On RISC-V, we can only use ASID if there are more ASIDs than CPUs. If there aren't enough ASIDs (or if there is only 1), then ASID feature is disabled and 0 is used everywhere.

Best,
Gary

> -----Original Message-----
> From: Palmer Dabbelt <palmer@...ive.com>
> Sent: Wednesday, June 5, 2019 21:42
> To: julien.grall@....com
> Cc: linux-kernel@...r.kernel.org; linux-arm-kernel@...ts.infradead.org;
> kvmarm@...ts.cs.columbia.edu; aou@...s.berkeley.edu; Gary Guo
> <gary@...yguo.net>; Atish Patra <Atish.Patra@....com>; Christoph Hellwig
> <hch@...radead.org>; Paul Walmsley <paul.walmsley@...ive.com>;
> rppt@...ux.ibm.com; linux-riscv@...ts.infradead.org; Anup Patel
> <Anup.Patel@....com>; christoffer.dall@....com; james.morse@....com;
> marc.zyngier@....com; julien.thierry@....com; suzuki.poulose@....com;
> catalin.marinas@....com; Will Deacon <will.deacon@....com>
> Subject: Re: [PATCH RFC 11/14] arm64: Move the ASID allocator code in a
> separate file
> 
> On Wed, 05 Jun 2019 09:56:03 PDT (-0700), julien.grall@....com wrote:
> > Hi,
> >
> > I am CCing RISC-V folks to see if there are an interest to share the code.
> >
> > @RISC-V: I noticed you are discussing about importing a version of ASID
> > allocator in RISC-V. At a first look, the code looks quite similar. Would the
> > library below helps you?
> 
> Thanks!  I didn't look that closely at the original patches because the
> argument against them was just "we don't have any way to test this".
> Unfortunately, we don't have the constraint that there are more ASIDs than
> CPUs
> in the system.  As a result I don't think we can use this ASID allocation
> strategy.
> 
> >
> > Cheers,
> >
> > On 21/03/2019 16:36, Julien Grall wrote:
> >> We will want to re-use the ASID allocator in a separate context (e.g
> >> allocating VMID). So move the code in a new file.
> >>
> >> The function asid_check_context has been moved in the header as a static
> >> inline function because we want to avoid add a branch when checking if the
> >> ASID is still valid.
> >>
> >> Signed-off-by: Julien Grall <julien.grall@....com>
> >>
> >> ---
> >>
> >> This code will be used in the virt code for allocating VMID. I am not
> >> entirely sure where to place it.

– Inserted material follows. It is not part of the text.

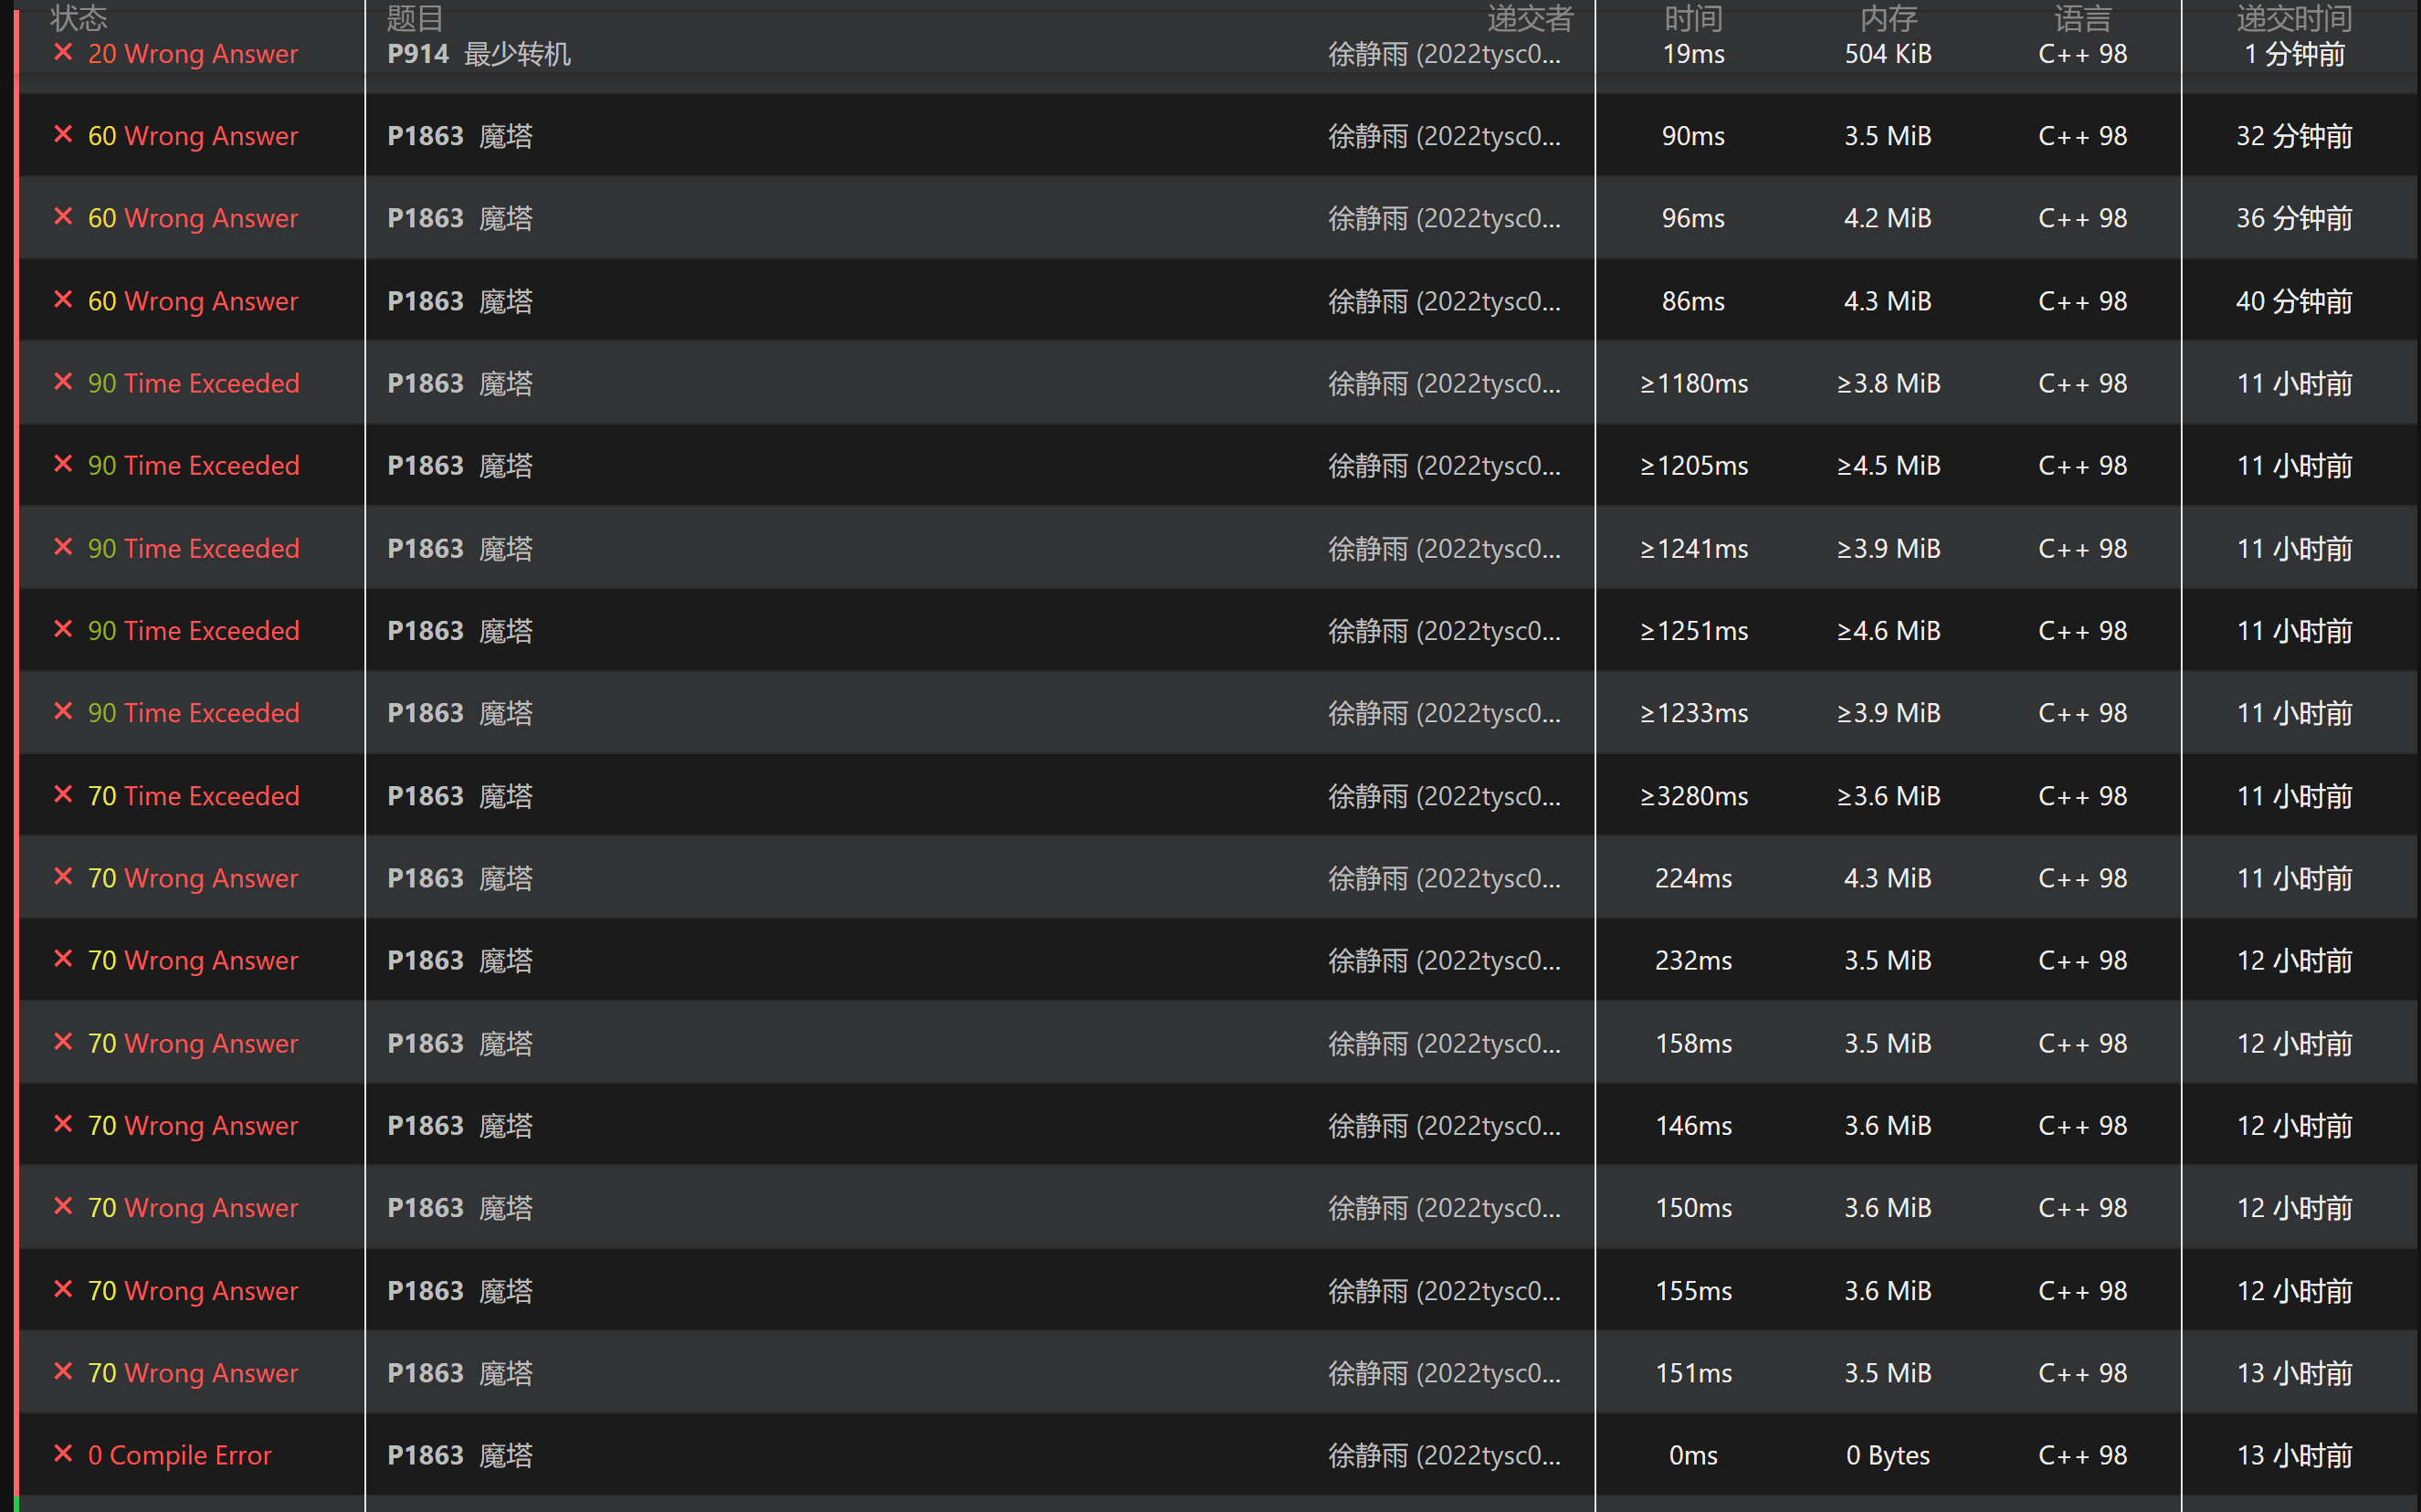Click the 递交时间 column header
The width and height of the screenshot is (2421, 1512).
[2293, 18]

Lib could potentially be a good place but I
> >> am not entirely convinced the algo as it is could be used by other
> >> architecture.
> >>
> >> Looking at x86, it seems that it will not be possible to re-use because
> >> the number of PCID (aka ASID) could be smaller than the number of CPUs.
> >> See commit message 10af6235e0d327d42e1bad974385197817923dc1
> "x86/mm:
> >> Implement PCID based optimization: try to preserve old TLB entries using
> >> PCI".
> >> ---
> >>   arch/arm64/include/asm/asid.h |  77 ++++++++++++++
> >>   arch/arm64/lib/Makefile       |   2 +
> >>   arch/arm64/lib/asid.c         | 185 +++++++++++++++++++++++++++++++++
> >>   arch/arm64/mm/context.c       | 235 +-----------------------------------------
> >>   4 files changed, 267 insertions(+), 232 deletions(-)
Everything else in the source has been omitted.